Quite suddenly, we were out of time and class ended. I felt a sense of immediacy; I wanted to grab the bright minds in that room and form a cadet committee devoted to curriculum overhaul, in short--to the possibility of actually teaching someone that real changes begin with unadulterated inquiry and wonder. From there, we apply the imagination and our intelligence to make change happen. Add discipline into the mix and, quite truly, you have the power to change the world for the better. But if we don't know how to smell a rat (a.k.a. an agenda), then we'll never really be able to get to a place of true openness and understanding. And if we found an institution with the agenda that we have a universal right to defend our lives and "our soil" to the death (and sometimes, pre-emptively), can we even gain access to unadulterated inquiry? Can we imagine outside of ourselves just as effectively as we can fly a fighter jet? Can we ever, really, actually, "win"?
I think of Kunduz, Afghanistan, in particular. I think of ISIS. I think if Iraq, Iraq, Iraq. We've built our wall of military might and ambition so high, all we can do is beat our heads against it over and over. How can we possibly see over that wall? How can we venture around it? By imagining, of course, and although I'm writing metaphorically, I hope my intent is clear: We'll die and die again, taking thousands along with us, if today's military leaders and the cadet-leaders of the future don't start thinking like fiction writers, too.
This line of thought is not without flaws, I realize.
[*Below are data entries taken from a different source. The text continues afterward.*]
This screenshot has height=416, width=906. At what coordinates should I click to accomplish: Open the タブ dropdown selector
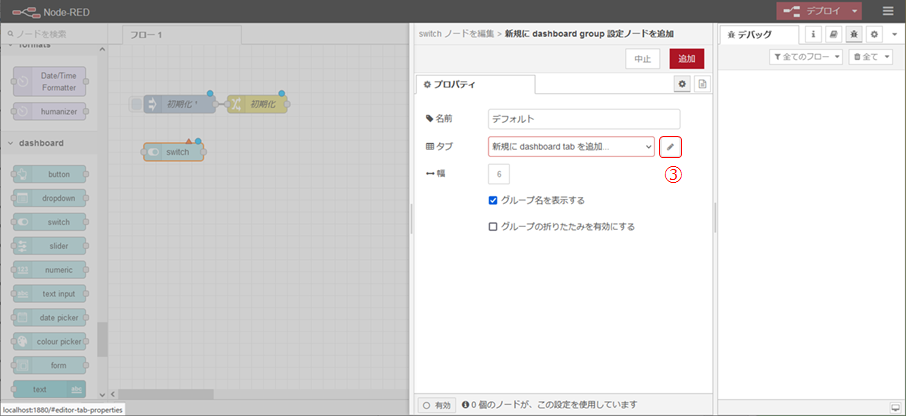571,147
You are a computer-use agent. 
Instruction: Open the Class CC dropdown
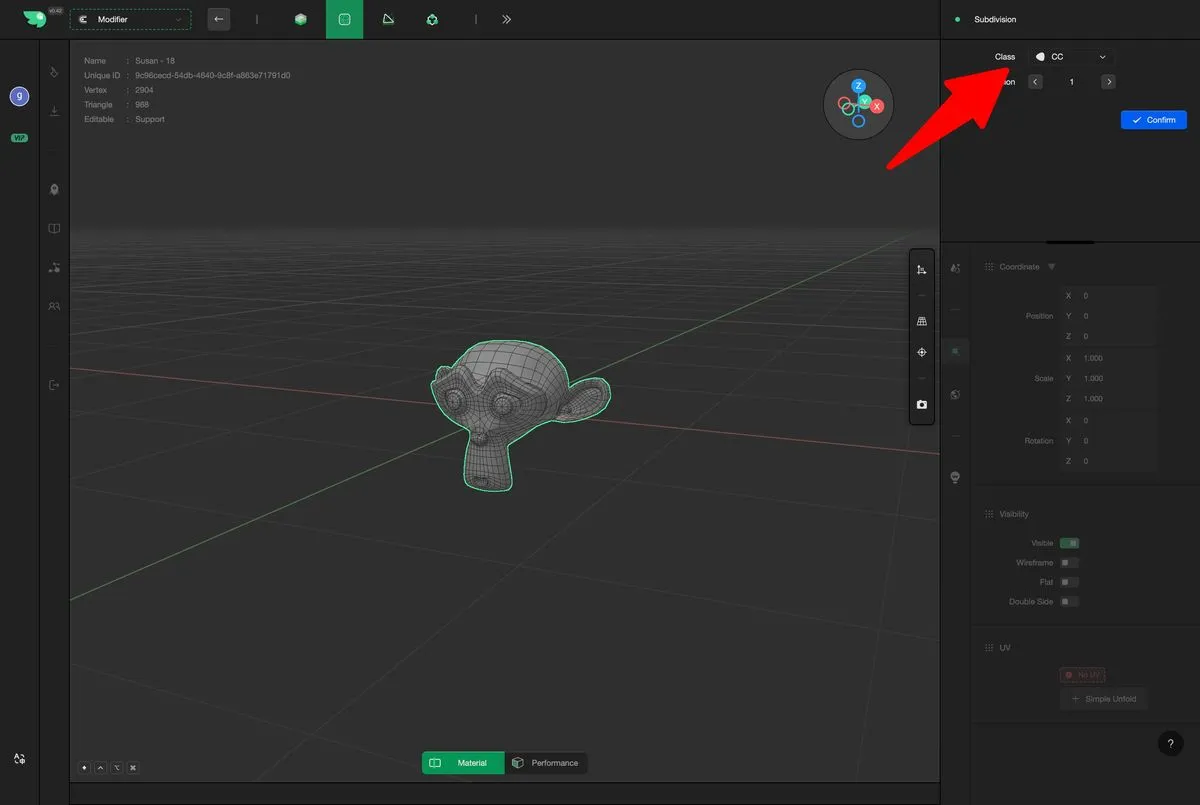[x=1072, y=57]
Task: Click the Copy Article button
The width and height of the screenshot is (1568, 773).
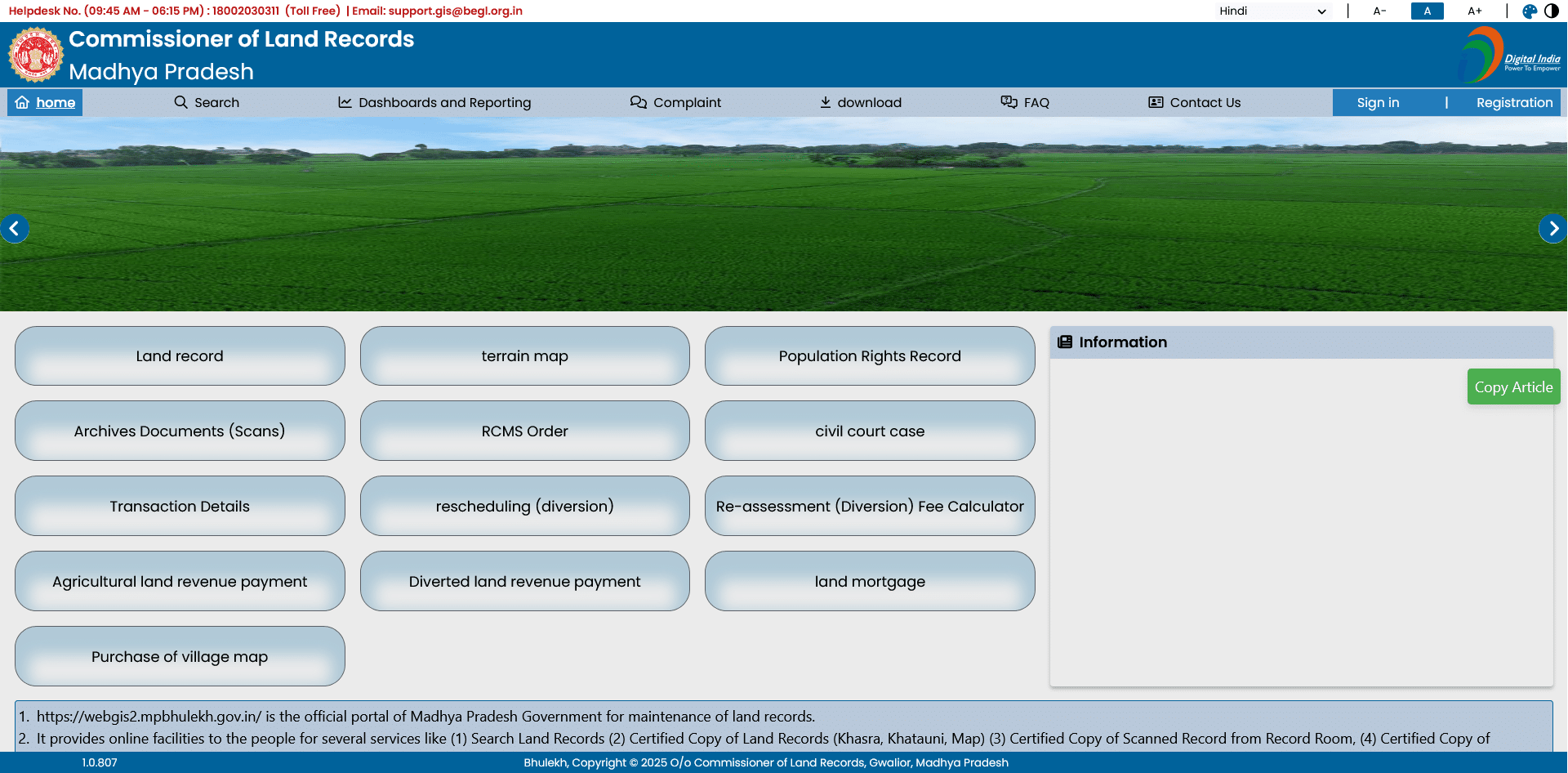Action: (x=1512, y=386)
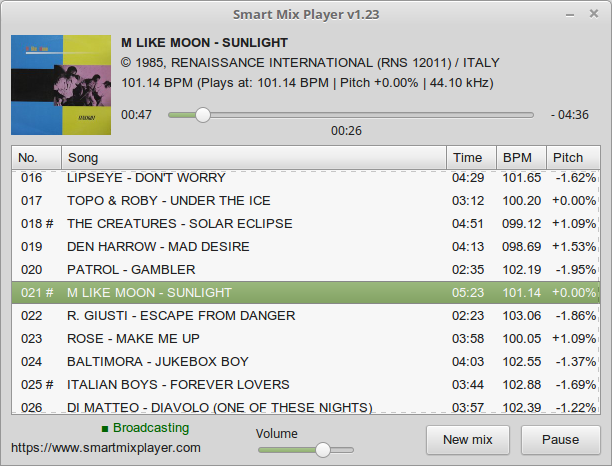This screenshot has width=612, height=466.
Task: Open the smartmixplayer.com website link
Action: [106, 447]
My view is not all-encompassing. One might, for example, argue that the display I saw of every military-issued [gun? rifle?] since the civil war is, in fact, humankind's imagination at its very best. A meeting of technology and endeavor. Perhaps...but I keep going back to intent...I keep going back to agenda...and while I do believe there can be a "just war," I'm not sure I've seen one executed that way, start to finish.
Fast forward a few hours and a few more classes, and I'm on the 6th floor of Fairchild academic building, looking over the terrazzo. [Rank X] is with me, my host for lunch. He's spent 12 hour shifts in bunkers for months on end, working missile defense drills and waiting at the ready, in the event of a land or air attack over U.S. soil. His smile today, outside the confines of that bunker, is wide and welcoming. Later, I'll meet equally wide smiling officers--some who have moved American cash across deserts and borders, one who transported a captive with a bag over his head, another who agonizes over an upcoming PT test and waistline measurement, another buying diamonds for his wife, another working on an essay for academic publication, and still another who can't say a damn thing about what he did or where. But here, now, with [Rank X], the cadets are lining up for formation on the terrazzo just before lunch. (See the ones jogging in this video? Those are the freshman. They can only jog [never walk] on the outside line of the pavement, they can only carry their backpacks in their left hands [never wear them], can only use certain staircases [not the convenient ones], and cannot speak outdoors unless spoken to, among other notable orders that will change as they progress through their education at the academy).
And here's the view mere moments later, before the cadets march into Mitchell dining facility, a large kitchen which feeds 4,000 growing bodies in under 20 minutes.

I wanted to stop time, overlooking this "garden of gods" filled with "reluctant killers" or "future leaders." I wanted to pull the tape from the reel and watch it fall onto the floor. I wanted to stomp my feet, to shout, to pound the glass with my fists. More than anything, I wanted the sun to stay warm and steady in the sky for a little longer while all those cadets fell out of formation, lounged in the grass, and settled in with a few good books and the permission to imagine beyond. Beyond. And beyond again. Can't you see it? Their blue caps in the grass, their shiny shoes reflecting that crystal Colorado sunlight, the pages turning, turning, and all the smiles of youth lit across their faces like so many lives being saved.